EXTRACTED DATA Start Marker

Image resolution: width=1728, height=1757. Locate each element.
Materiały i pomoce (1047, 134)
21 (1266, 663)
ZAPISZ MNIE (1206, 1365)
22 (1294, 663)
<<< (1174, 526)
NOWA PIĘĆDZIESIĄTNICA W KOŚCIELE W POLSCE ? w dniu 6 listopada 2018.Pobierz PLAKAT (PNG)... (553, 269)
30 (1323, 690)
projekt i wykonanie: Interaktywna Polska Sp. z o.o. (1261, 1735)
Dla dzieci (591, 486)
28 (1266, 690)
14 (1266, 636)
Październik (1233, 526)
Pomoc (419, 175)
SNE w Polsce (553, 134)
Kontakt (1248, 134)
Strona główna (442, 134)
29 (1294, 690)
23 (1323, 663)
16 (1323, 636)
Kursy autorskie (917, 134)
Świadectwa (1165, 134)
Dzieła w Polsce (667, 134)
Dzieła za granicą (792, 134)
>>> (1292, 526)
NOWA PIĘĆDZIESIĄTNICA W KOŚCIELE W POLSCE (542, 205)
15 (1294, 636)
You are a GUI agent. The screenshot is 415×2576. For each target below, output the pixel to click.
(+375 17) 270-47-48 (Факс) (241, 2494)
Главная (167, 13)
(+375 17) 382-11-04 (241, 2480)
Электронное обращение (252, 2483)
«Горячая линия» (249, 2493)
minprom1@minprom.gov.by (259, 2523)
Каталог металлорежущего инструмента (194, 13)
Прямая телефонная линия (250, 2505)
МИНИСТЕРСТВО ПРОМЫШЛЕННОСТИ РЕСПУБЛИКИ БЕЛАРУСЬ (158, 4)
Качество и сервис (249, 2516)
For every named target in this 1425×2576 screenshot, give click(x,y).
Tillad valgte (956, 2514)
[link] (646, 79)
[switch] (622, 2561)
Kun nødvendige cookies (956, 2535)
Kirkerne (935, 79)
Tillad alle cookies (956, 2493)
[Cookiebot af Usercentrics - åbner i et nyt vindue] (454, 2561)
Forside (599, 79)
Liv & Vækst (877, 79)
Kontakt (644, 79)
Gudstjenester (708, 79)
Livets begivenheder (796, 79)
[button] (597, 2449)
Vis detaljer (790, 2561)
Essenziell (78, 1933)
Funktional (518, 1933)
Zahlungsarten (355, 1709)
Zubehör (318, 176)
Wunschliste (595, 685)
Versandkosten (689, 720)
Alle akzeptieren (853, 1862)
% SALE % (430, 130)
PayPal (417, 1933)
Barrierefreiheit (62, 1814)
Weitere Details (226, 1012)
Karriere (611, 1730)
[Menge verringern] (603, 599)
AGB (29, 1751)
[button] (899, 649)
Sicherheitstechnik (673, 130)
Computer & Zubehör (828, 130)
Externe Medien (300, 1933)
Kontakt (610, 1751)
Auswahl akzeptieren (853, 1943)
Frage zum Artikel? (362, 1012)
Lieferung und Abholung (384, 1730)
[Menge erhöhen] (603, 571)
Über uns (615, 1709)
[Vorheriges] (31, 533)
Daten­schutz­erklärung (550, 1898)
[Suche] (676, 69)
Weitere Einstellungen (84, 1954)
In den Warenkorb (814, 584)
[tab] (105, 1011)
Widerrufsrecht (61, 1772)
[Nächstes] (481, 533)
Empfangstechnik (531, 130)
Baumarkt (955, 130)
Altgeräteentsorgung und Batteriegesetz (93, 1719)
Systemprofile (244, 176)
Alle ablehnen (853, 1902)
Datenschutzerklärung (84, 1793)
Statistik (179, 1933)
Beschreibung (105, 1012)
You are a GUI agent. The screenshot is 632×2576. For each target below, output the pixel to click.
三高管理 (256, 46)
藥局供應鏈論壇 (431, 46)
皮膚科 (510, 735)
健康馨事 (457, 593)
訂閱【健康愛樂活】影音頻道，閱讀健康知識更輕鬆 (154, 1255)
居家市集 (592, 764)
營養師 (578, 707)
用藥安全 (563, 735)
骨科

EXTRACTED DATA End Marker

### PROBLEM STATEMENT
From the records above, print exactly the lines that run from the line with "Liv & Vækst (877, 79)" to the line with "PayPal (417, 1933)", inclusive.

### EXERCISE RESULT
Liv & Vækst (877, 79)
Kontakt (644, 79)
Gudstjenester (708, 79)
Livets begivenheder (796, 79)
[button] (597, 2449)
Vis detaljer (790, 2561)
Essenziell (78, 1933)
Funktional (518, 1933)
Zahlungsarten (355, 1709)
Zubehör (318, 176)
Wunschliste (595, 685)
Versandkosten (689, 720)
Alle akzeptieren (853, 1862)
% SALE % (430, 130)
PayPal (417, 1933)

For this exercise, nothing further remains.